A cena se passa em Leningrado, 1944. Continuação do sketch Balé com o Inimigo.

Cena única

Um porão escuro contendo umas três cadeiras, uma mesa, uma prateleira com
algumas provisões em lata, uma sanfona antiga e um violão. Petrouchka e um soldado
alemão chamado Kurt Eischendorf estão no porão. Petrouchka está se escondendo
porque teme ser morta ou capturada pelos nazistas, mesmo assim está sendo abrigada
por Wolf que não está no abrigo. O abrigo ou porão é frio.

Petrouchka (esfregando as mãos uma na outra) - Wolf novamente nos deia aqui sem
notícias nenhuma se vamos poder nos mudar para um lugar onde o conflito tenha
acabado.

Kurt- Nós não, você, eu ainda faço parte do conflito.

Petrouchka- Tens razão. Eu sempre me esqueço. Mas até que nos últimos dias teu
amigo tem sido uma pessoa prestativa.

Kurt- Ele tem seu lado humanitário aflorado, mesmo perto do inimigo.

Petrouchka- Eu que não consigo me conter muito perto dele. Antes deste conflito, eu
tinha trabalho em todos os teatros, agora no máximo uma apresentação em uma
escola bombardeada ou um teatro abandonado que no dia seguinte é destruído.

Kurt- Faz tempo que és bailarina?


Petrouchka- Dez anos. Minha mãe sempre quis uma bailarina como filha. E como eu já
amava o balé, não foi nada forçado (Sorri discretamente, se encolhe de frio).

Kurt (tira seu casaco e enrola em Petrouchka que sorri) - Aqui, eu sei que
provavelmente serei mais um alemão a sucumbir ao vosso general inverno, mas não
posso deixar uma dama passando frio.

Petrouchka- Obrigada. Mas e você? Conte-me um pouco sobre você.

Kurt- O que gostaria de saber?

Petrouchka- O que todos querem saber, o que fazia antes da guerra, sua família, seus
gostos.

Kurt- Venho de uma família de músicos, pintores e arquitetos. Eu mesmo pintava e era
compositor. Eu tinha um emprego em um Conservatório, mas que lógico, tive que
abandonar por causa da guerra.
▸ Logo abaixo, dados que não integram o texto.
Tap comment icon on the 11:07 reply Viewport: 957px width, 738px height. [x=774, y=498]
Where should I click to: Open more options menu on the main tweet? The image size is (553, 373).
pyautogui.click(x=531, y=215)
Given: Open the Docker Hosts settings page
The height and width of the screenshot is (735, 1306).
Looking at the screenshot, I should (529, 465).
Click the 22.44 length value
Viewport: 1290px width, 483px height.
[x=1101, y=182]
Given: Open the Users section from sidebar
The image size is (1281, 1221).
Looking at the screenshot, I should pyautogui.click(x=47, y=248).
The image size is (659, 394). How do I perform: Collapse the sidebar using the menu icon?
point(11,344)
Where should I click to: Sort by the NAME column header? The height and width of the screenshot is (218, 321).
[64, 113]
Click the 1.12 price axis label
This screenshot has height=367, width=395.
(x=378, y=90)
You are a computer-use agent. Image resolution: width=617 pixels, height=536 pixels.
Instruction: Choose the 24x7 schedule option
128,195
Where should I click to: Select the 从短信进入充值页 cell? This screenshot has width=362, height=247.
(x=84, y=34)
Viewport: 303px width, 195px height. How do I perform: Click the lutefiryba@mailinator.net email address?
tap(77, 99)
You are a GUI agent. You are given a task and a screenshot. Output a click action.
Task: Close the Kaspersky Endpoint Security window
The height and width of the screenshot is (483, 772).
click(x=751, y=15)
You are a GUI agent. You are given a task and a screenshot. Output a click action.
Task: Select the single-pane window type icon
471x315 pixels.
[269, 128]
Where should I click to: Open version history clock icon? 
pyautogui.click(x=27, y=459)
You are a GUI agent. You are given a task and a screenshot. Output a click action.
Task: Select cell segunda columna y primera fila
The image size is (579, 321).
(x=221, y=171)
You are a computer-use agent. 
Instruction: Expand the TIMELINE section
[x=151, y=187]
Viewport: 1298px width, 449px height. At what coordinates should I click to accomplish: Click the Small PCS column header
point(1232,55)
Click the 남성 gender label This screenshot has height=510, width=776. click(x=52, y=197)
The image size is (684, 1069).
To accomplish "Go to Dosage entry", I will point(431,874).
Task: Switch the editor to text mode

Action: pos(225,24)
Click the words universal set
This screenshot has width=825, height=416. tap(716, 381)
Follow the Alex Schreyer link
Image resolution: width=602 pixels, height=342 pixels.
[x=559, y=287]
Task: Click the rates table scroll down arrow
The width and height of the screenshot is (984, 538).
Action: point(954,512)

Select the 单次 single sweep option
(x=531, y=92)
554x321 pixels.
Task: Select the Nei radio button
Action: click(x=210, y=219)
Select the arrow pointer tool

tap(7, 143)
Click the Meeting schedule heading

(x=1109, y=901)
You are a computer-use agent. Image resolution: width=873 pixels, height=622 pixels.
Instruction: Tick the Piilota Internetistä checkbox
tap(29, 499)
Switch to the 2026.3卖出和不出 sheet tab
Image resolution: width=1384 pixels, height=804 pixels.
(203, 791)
Sou de Ingolstadt, na Bavária, e estudei na
Universidade de Ingolstadt. Meus pais são alemães mesmo, mas meus bisavós por
parte de mãe eram franceses. Tenho mais um irmão de dez anos. Gosto de conhecer
pessoas novas, estudar, não gosto muito de dança para ser franco, gosto de viajar,
passar o dia lendo.

Petrouchka(admirada)- Nossa, um rapaz hiper sensível!

Kurt- Sim, e minha família toda é assim, então para mim está sendo muito difícil lutar
nessa guerra.

Petrouchka- O maldito Stálin não devia ter confiado em Hitler. Olha o que acontece
com meu povo, e não estávamos preparados para uma guerra!

Kurt- Nem nós, para ser franco, os generais não queriam declarar guerra, porém Hitler
sempre foi direto que queria conquistar os países que haviam nos arrasado no Tratado
de Versalhes.

Petrouchka- Minha família toda está morta, eu não tenho mais ninguém. Ninguém.
Kurt- Reconstrua sua vida, minha cara. Você tem uma profissão a se dedicar, e essa
guerra acabará logo.

Petrouchka- Até mesmo muitos dos soldados russos que conheci acham que a besta
fascista realmente vai engolir a Europa.

Kurt- Esse é um engano perpetrado pelos comunistas. Nunca quisemos a Europa para
nós.

Petrouchka (suspira incomodada) - Mas estão tendo, ou perdendo, porque sei que a
guerra já está além das fronteiras da mãe Rússia.

Kurt- Eu... (Pensa um instante, olha para ela e tem um olhar de dignidade e
sinceridade) - Eu espero que desta vez o mundo tenha aprendido e não entre em
nenhum conflito mais, nem em escala global ou local.

Petrouchka (ri bastante) - Oh, os homens não aprendem com seus erros! Nenhum
deles! Do menor ao maior, eles estão sempre caminhando o mundo nas costas, ao
lado, atrás, na frente dos homens.

Kurt fica em silêncio ao ouvir isso. Ele fica desconfortável. Ele se levanta e dá alguns
passos pelo abrigo.

Petrouchka- Espero que Wolfe chegue logo, e com mantimentos, o que temos aqui só
dá para dois dias!

Kurt (para de andar) - Ele fará o possível, mas com certeza a comida que você comerá
será roubada de alguma família soviética.

Petrouchka (voz alta) - Sim, seus malditos! (Abaixa a voz rapidamente e fica olhando
para Kurt).

Kurt novamente fica em silêncio. Logo vemos algumas luzes azuis se aproximar do porão.
Petrouchka e Kurt se levantam assustados.
Petrouchka- O que é isso? Isso é alguma ideia de seu amigo Wolf para me assustar?

Kurt (com medo) - Do que está falando? Claro que não! Nunca vi essas luzes antes!

As luzes aumentam de duas para quatro e seis no palco. São esferas azuladas. O palco vai
ficando escuro.

Kurt- Petrouchka, as luzes estão...

Petrouchka- Eu sei, em mim também, mas não estou com medo, nós (Ela para de falar e o
palco fica escuro. Depois de acender a luz eles sumiram. Ouvimos passos vindo na direção do
abrigo. É Wolf. O palco vai ficando escuro. Ele entra.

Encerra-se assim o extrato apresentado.